Source information below:
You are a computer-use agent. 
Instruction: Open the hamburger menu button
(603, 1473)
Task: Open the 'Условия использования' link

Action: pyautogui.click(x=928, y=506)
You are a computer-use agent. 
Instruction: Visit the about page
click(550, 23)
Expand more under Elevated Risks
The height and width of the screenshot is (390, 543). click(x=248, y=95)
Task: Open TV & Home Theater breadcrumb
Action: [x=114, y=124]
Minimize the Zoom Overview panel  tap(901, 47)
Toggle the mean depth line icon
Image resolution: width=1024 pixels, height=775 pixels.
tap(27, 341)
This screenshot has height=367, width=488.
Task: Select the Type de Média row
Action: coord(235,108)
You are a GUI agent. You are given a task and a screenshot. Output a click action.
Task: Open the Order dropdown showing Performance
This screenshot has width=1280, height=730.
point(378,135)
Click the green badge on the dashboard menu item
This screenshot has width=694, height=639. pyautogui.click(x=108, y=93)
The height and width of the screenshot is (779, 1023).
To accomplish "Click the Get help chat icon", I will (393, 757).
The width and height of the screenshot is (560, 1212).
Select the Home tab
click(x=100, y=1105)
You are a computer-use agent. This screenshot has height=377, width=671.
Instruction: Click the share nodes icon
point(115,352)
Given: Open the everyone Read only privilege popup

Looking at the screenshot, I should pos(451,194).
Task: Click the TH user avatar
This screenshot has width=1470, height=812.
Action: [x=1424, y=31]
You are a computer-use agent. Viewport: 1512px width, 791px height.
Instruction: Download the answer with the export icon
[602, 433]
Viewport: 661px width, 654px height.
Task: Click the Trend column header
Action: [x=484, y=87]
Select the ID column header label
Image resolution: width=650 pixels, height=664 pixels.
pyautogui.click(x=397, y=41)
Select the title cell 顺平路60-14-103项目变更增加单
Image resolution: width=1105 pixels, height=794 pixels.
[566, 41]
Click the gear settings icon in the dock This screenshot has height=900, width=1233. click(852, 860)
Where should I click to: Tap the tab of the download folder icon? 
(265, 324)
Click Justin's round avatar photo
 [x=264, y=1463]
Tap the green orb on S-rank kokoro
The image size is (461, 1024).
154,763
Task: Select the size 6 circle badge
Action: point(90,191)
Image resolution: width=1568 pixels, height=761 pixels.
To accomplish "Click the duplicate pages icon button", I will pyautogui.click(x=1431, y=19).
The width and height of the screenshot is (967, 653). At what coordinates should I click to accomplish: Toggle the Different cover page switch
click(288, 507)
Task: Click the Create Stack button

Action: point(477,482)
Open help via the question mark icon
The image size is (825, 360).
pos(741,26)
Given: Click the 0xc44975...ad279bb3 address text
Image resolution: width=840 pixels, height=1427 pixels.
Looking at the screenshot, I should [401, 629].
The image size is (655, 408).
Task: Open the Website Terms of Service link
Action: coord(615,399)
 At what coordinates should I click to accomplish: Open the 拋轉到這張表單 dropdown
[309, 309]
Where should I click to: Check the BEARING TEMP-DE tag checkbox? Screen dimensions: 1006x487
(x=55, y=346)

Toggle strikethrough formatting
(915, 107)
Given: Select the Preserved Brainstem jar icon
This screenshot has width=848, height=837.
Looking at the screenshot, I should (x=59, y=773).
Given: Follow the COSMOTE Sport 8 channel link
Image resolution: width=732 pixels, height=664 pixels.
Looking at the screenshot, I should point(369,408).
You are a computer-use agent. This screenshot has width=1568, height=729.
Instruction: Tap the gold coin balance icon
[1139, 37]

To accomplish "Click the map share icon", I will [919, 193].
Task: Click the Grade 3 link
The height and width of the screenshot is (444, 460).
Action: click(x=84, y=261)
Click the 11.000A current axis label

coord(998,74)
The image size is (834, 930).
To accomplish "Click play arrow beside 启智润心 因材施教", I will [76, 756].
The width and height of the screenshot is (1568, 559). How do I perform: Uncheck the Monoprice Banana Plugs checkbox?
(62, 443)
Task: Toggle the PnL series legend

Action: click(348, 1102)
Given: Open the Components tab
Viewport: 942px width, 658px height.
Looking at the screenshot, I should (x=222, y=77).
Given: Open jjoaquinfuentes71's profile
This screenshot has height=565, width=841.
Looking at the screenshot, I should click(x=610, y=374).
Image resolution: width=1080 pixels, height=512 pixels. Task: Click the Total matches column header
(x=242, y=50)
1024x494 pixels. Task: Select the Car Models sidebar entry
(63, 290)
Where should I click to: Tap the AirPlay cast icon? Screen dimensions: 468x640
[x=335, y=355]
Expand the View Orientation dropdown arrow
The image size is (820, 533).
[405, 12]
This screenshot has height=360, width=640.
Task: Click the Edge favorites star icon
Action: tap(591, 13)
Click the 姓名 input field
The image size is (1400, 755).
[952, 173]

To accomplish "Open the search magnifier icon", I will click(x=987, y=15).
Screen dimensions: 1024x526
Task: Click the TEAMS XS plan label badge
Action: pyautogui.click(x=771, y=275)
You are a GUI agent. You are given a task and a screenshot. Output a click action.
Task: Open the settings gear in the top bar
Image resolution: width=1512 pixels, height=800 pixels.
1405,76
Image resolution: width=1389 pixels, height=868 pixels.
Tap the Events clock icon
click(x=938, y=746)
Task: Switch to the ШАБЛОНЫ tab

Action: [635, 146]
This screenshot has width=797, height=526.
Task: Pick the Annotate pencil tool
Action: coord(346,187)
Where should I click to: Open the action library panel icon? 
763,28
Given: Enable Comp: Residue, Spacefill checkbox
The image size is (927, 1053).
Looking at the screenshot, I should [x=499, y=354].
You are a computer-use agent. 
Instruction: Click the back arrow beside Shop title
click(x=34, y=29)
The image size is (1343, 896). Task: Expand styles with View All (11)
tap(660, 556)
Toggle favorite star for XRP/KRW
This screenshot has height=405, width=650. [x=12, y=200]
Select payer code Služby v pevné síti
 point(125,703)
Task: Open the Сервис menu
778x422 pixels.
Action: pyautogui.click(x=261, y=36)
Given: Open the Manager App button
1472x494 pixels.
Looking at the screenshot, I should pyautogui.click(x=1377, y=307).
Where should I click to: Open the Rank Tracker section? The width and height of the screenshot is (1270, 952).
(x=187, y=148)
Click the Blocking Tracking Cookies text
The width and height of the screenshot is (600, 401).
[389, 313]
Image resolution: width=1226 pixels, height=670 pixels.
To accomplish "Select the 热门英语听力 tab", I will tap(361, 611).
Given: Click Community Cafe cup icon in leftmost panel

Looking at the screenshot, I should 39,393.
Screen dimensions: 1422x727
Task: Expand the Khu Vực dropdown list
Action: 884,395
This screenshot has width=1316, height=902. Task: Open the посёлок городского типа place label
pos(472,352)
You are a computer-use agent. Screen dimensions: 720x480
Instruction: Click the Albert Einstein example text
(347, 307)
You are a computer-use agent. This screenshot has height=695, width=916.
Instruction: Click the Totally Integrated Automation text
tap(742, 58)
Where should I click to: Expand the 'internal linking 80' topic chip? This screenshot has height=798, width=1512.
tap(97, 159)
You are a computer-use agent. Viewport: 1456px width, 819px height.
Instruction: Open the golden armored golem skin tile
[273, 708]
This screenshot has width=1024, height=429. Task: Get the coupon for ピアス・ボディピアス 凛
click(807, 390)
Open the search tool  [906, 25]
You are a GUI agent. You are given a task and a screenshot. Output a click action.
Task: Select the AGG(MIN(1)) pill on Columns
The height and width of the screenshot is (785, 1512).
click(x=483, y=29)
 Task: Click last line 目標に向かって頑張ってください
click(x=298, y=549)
End of Source information.
> [The task]: Only a number should be returned: the count of lines above that include "gear".

> [Finished task]: 2